Harry Litman teaches constitutional law at the University of California at San Diego and practices law at the firm Constantine Cannon. He was U.S. attorney for the Western District of Pennsylvania from 1998 to 2001.

President Trump has taken to perpetrating daily outrages on the Constitution and the rule of law, generally before breakfast. On Wednesday morning, he accused the FBI and Justice Department of being a part of a “Criminal Deep State” and opined that the (utterly routine) use of a confidential informant in the Russia probe “could be one of the biggest political scandals in history.”

Confronting these deep violations of constitutional norms and political decency, observers of all political stripes have begun to ask whether the Justice Department and FBI — presumably in the persons of Deputy Attorney General Rod J. Rosenstein and FBI Director Christopher A. Wray — have to try to stanch the damage and stand up to the president.

Ultimately, however, Rosenstein and Wray have one weapon and one weapon only here, and it can be deployed only once, at very substantial cost: They can resign their offices.

Two of Trump’s recent affronts to the Justice Department and the rule of law illustrate this excruciating dilemma. Trump began the week proclaiming that he “hereby” demanded an investigation into “whether or not the FBI/DOJ infiltrated or surveilled the Trump Campaign for Political Purposes.” The next day, he summoned Rosenstein, Wray and Director of National Intelligence Daniel Coats to the Oval Office and essentially ordered them to share with Republican members of the House Intelligence Committee confidential information on a criminal probe into, among other things, the president’s own conduct.

Rosenstein and Wray could credibly have chosen to resign rather than carry out either of these outrageous demands. Resignations are a time-honored response for executive-branch officials and Cabinet members — think Attorney General Elliot L. Richardson and Deputy Attorney General William D. Ruckelshaus in the Nixon administration — confronting orders that violate their consciences or oaths of office. We take it as not only permissible but also commendable, and at times morally necessary, for senior officials to resign rather than comply with objectionable presidential directives. Their actions are widely seen as a matter of higher duty, and an expression of fealty to law over men and office over officeholder.

Which leads to an important corollary: The theory of the unitary executive is wrong.

Trump famously averred that he has an “absolute right to do what I want to do with the Justice Department.” As a theory of raw power, this is dubious; but as a theory of constitutional order, it is bankrupt. The case for resignations demonstrates the political culture’s acceptance of the principle that Trump’s overreaches are both dangerous and lawless; otherwise, it would not be justified, much less commendable, for executive-branch officials to stand up against them.

Nonetheless, if a resignation is an ultimate gesture of elevated principle, it has a critical political and practical side.
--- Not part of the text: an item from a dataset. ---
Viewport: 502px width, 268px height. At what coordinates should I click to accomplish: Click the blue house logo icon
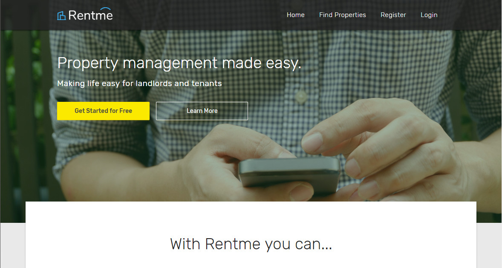(x=61, y=16)
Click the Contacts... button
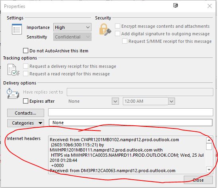Viewport: 218px width, 188px height. pyautogui.click(x=25, y=113)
It is, by definition, a one-shot weapon that takes the official out of the fray and removes any power to influence subsequent events.
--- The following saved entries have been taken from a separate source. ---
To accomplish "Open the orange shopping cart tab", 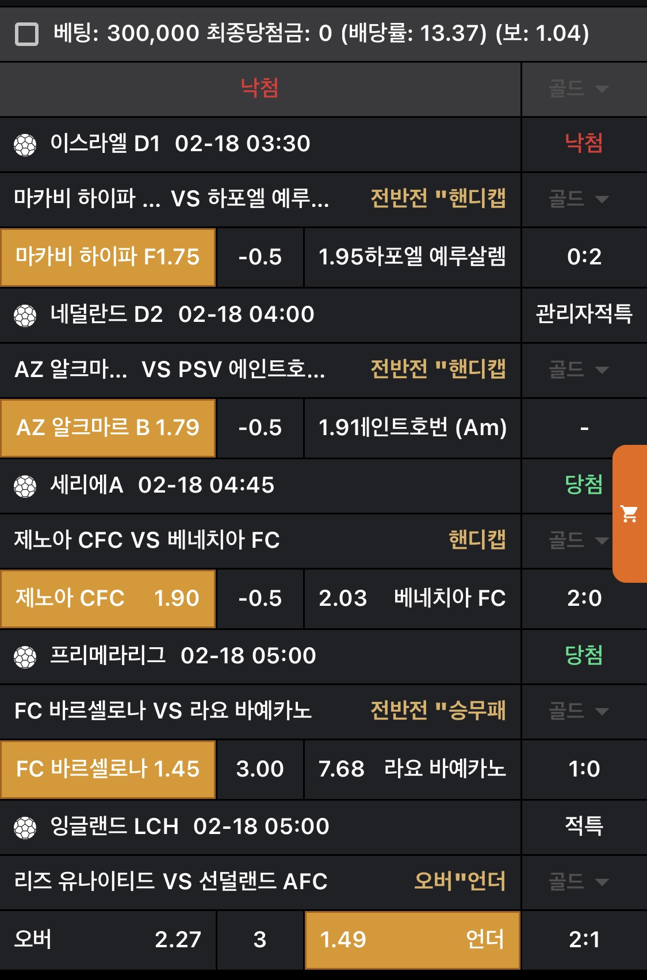I will coord(629,513).
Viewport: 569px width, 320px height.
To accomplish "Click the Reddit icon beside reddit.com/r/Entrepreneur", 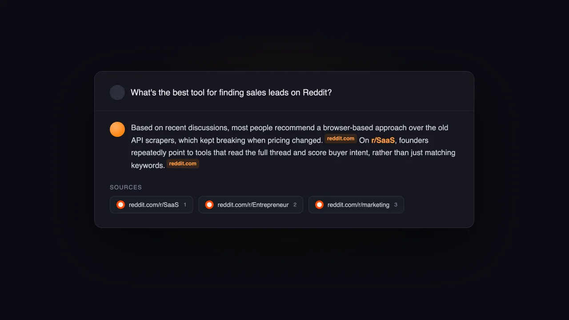I will [209, 205].
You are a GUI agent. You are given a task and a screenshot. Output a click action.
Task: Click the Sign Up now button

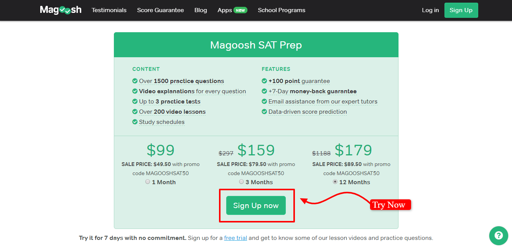[256, 205]
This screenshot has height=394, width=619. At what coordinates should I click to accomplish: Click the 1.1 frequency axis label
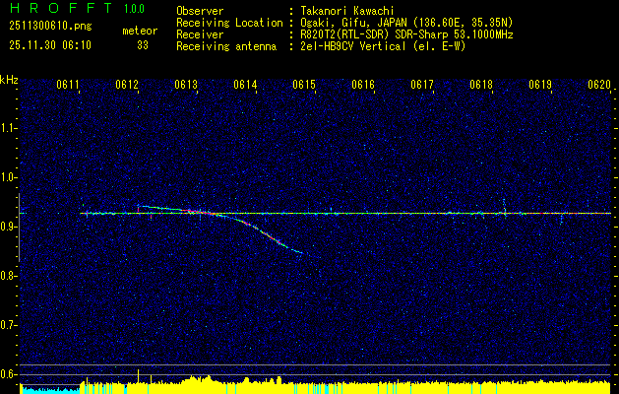[x=9, y=127]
Both of Trump’s corrupt demands this week presented Rosenstein and Wray with a decision of exquisite nuance and consequence: Has the president gone so far beyond the pale that pushing back against the damage to constitutional rule justifies the cost of taking themselves out of a position where they can continue to try to safeguard special counsel Robert S. Mueller III’s probe?

Their calculations depend in part on knowledge we don’t have — for example, the state of development of the probe — and knowledge they don’t have — for example, their likely replacements. There is also the question of whether the two, and possibly others, would resign together, increasing the impact of the act but also its cost. And hovering over the whole analysis is the gamblers’ assessment of how likely Trump would be to back down when faced with a credible threat of public resignations.
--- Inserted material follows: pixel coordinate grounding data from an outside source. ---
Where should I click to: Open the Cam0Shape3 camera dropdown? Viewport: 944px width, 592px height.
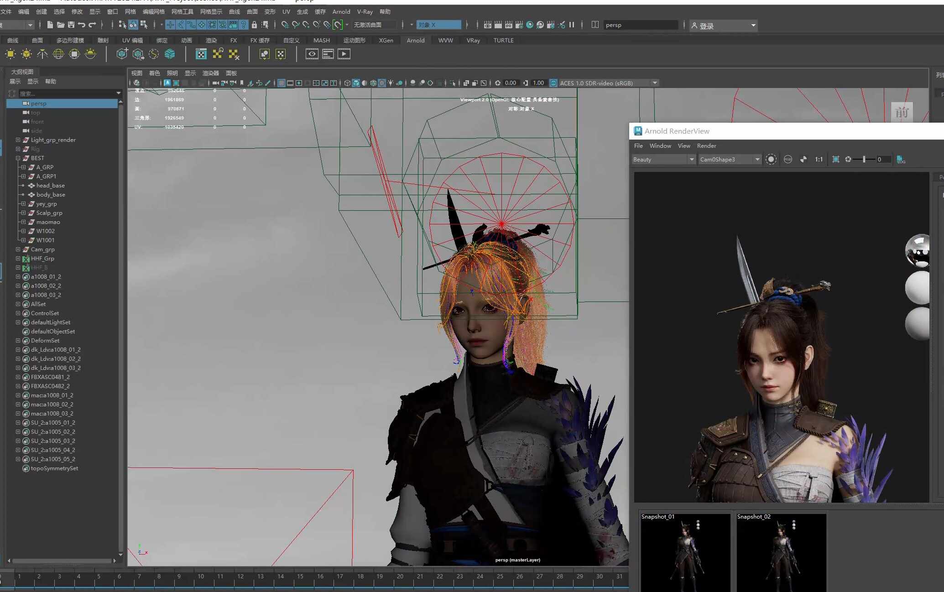(730, 159)
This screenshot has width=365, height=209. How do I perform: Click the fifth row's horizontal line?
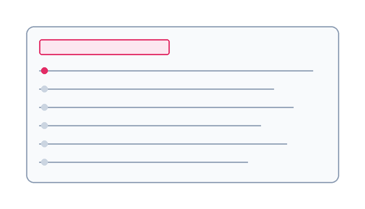pyautogui.click(x=166, y=144)
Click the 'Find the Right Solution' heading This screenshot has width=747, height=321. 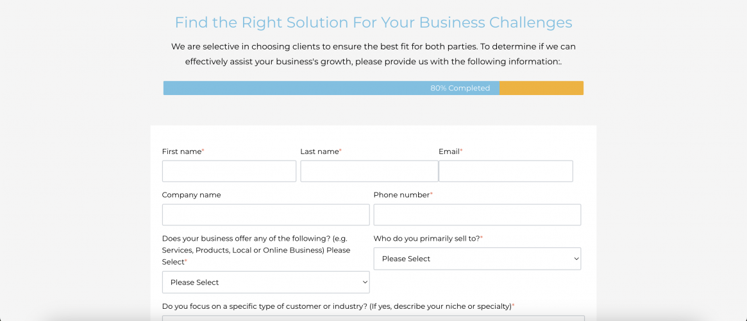(373, 22)
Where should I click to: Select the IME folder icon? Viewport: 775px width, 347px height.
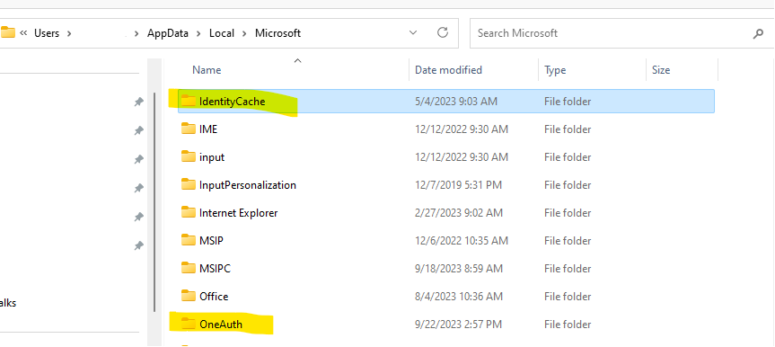(x=189, y=129)
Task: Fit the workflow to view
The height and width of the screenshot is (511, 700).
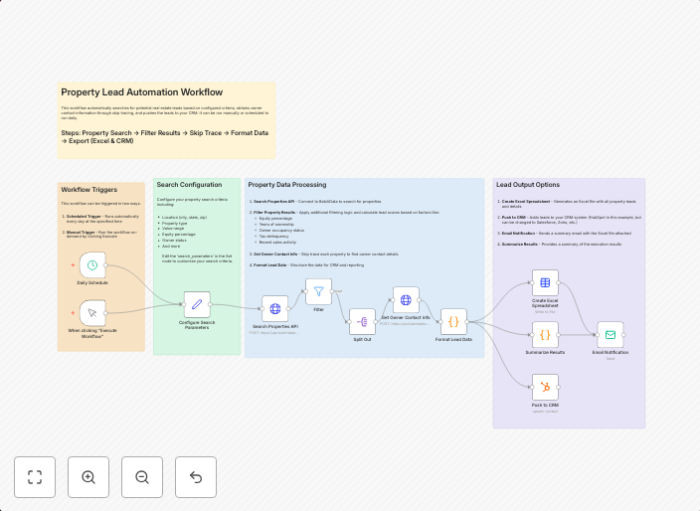Action: click(x=35, y=477)
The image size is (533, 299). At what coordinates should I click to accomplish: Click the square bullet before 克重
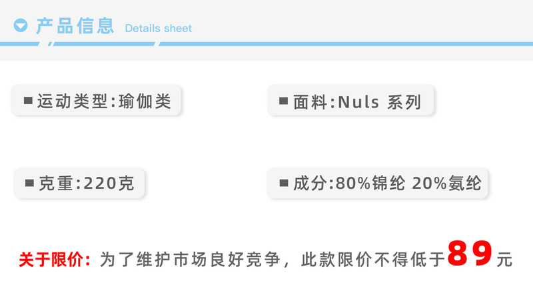click(x=29, y=183)
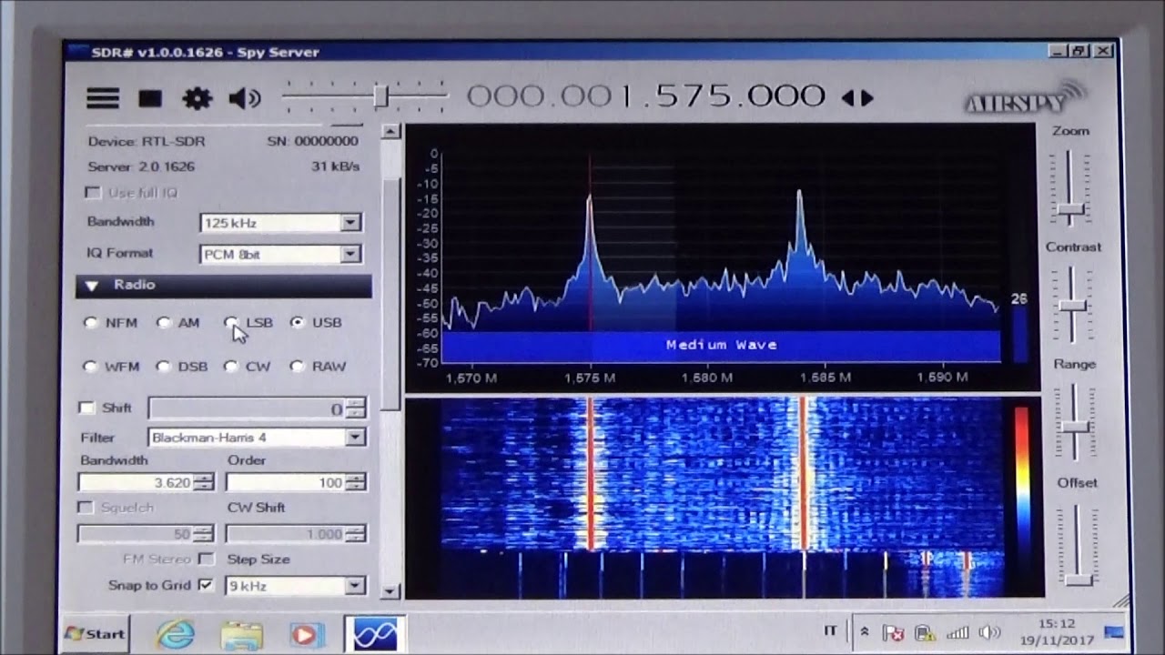Open the file explorer taskbar icon
This screenshot has width=1165, height=655.
click(241, 634)

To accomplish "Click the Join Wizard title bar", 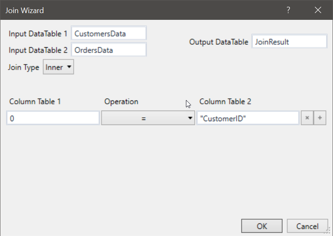I will point(127,10).
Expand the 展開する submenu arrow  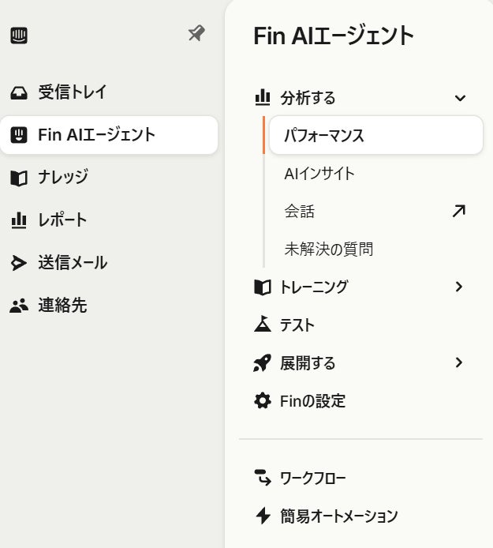pos(460,362)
Through this semi-opaque prism, it appears to me that Rosenstein acted sensibly in adopting a low-key approach to Trump’s contemptible demand for a criminal investigation of the FBI’s “infiltration” of the Trump campaign, which of course never happened. Rosenstein deftly deflected the call for this probe into an additional inquiry for the Justice Department inspector general, who handles allegations of improper conduct (and who will surely find nothing untoward here).

But Rosenstein’s capitulation to Trump’s demand that he brief members of Congress on the use of a confidential informant in the Mueller probe is a much tougher call. The revelation of confidential sources and testimony cuts deeply into the bone of normal Justice Department functions and in fact threatens U.S. security interests going forward. It makes matters worse that Trump’s chief of staff to the president, John F. Kelly, had a role in the briefings. Moreover, House Intelligence Committee Chairman Devin Nunes (R-Calif.) is plainly not exercising legitimate oversight but rather acting as an enabler and shill for the president.

Certainly, Rosenstein and Wray would have been well within an honorable tradition of Richardson and Ruckelshaus had they chosen this juncture to rebuff Trump and threaten to resign if he did not rescind the order. It will be a judgment of history whether their continued capitulation only emboldened Trump or in fact preserved their ability to act at an even more urgent time, likely in the near future. The answer, perhaps, may well be both.